Wednesday, January 14, 2009

What is LHC?

It might be difficult to get a sense of how feature-complete LHC is just by looking at the wiki and the mailing list. In this post I will try to answer the common questions of what LHC supports and where LHC is going.

Let me start by introducing LHC itself. The LHC Haskell Compiler (LHC for short) was born out of JHC on a cold Tuesday morning, November 18th, 2008. Her birth was necessitated by a conflict of opinion between John Meacham (the author of JHC) and myself. We simply couldn't agree on which build system would be the most appropriate: make or cabal. Since then we've made many changes that are unlikely to be merged back into JHC.

As of this writing, LHC differs from JHC in the following ways:
  • Cabalized build system instead of Make.
  • Extensive use of Haskell libraries. We have six more dependencies than JHC.
  • We use 'derive' instead of the unwieldy 'DrIFT' package. This, among other things, makes it possible to generate HPC information.
  • We support both GHC-6.8.x and GHC-6.10.x.
  • We're available on Hackage.
  • We've eliminated some usage of unsafe IO. On a project of this magnitude, getting segfaults instead of type-errors isn't acceptable.
  • We're very liberal in granting commit access. It's easier to undo bad patches than to make people contribute.
Although we are not JHC, we are still similar enough to share many of the same disorders. Most importantly, we don't have support for exceptions, garbage collection or proper type-classes.

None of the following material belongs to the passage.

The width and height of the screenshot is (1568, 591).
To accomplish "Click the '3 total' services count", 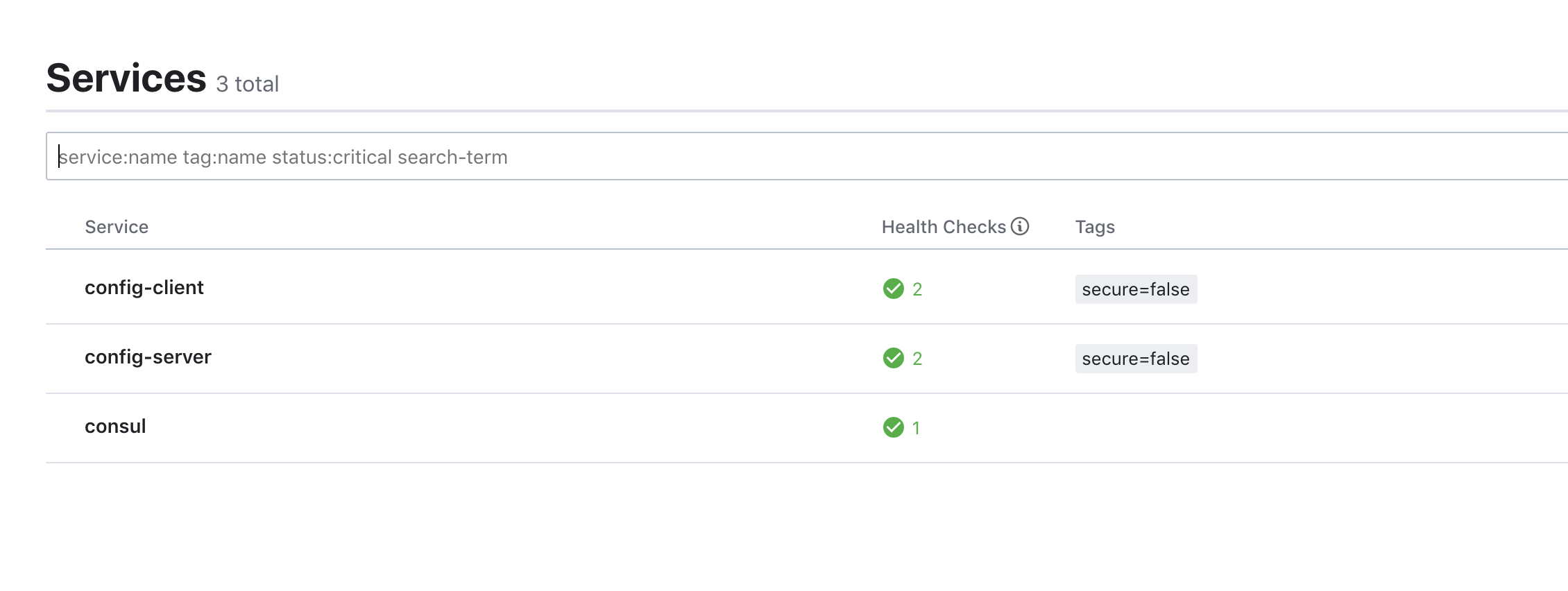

The issues with type-classes is purely due to bugs in our code, and hopefully we can resolve them without too much headache. It should be noted that since Monad is a type-class, there are very few programs that LHC can compile at this stage.

Exceptions and garbage collection are more fundamental problems, though. We simply cannot implement those feature efficiently in C. Using C-- is an obvious solution but unfortunately there are no usable C-- compilers. Using LLVM[1] is out of the question for the same reasons as C. We will probably end up writing our own native code generator.

All in all, our future plans are like this:
  1. Disable features until we can correctly compile Haskell98 programs.
  2. Extend our testsuite to cover most of the codebase.
  3. Address performance issues. We are about 5-10 times slower than GHC and there are no fundamental reasons for this.
  4. Write a code generator that supports exceptions and garbage collection.

[1]: On the surface it looks like LLVM has decent support for exceptions and garbage collecting. However, the documentation shows that it is essentially no better than in C.


  1. By 'code generator', do you mean "native code" generator?

  2. I'm not sure what counts as "efficient" but I used C as the backend language for DDC. Garbage collection can be implemented by keeping a shadow stack containing the pointers / GC roots. Exceptions can be implemented by using setjmp/longjmp.

    I'm not sure how to do true tail calls in C, but you can do tail recursion just by adding a label at the top of the function and using goto in the recursive call.. depends on how you handle laziness though..

  3. Roman: Yes, I meant native code generator.

    Ben: Yeah, that's not efficient enough for us. We want to take full advantage of CPU registers and only spill arguments to the stack if absolutely necessary.

  4. What needs to be added to LLVM to make it a suitable target for LHC?

  5. 23Skidoo:
    We need to mark variable as GC roots and be able to modify them when garbage collecting. Adding all gc roots on the stack is not an option.

  6. If I understand correctly, this will make the IR not valid SSA.
    Anyway, I think you should post your suggestions on the llvm-dev mailing list, the people there will surely be interested.

  7. 23Skidoo: what will make the IR not SSA?

  8. 23Skidoo:
    I don't know what to suggest. This is a hard problem in computer science. If I knew how to go about solving it, I'd write a paper and collect my degree.

    Variables that point to heap objects may be changed by the garbage collector. This may or may not violate SSA since you shouldn't be able to tell the difference between the old address and the new. They still point to the same object so in some sense they haven't changed.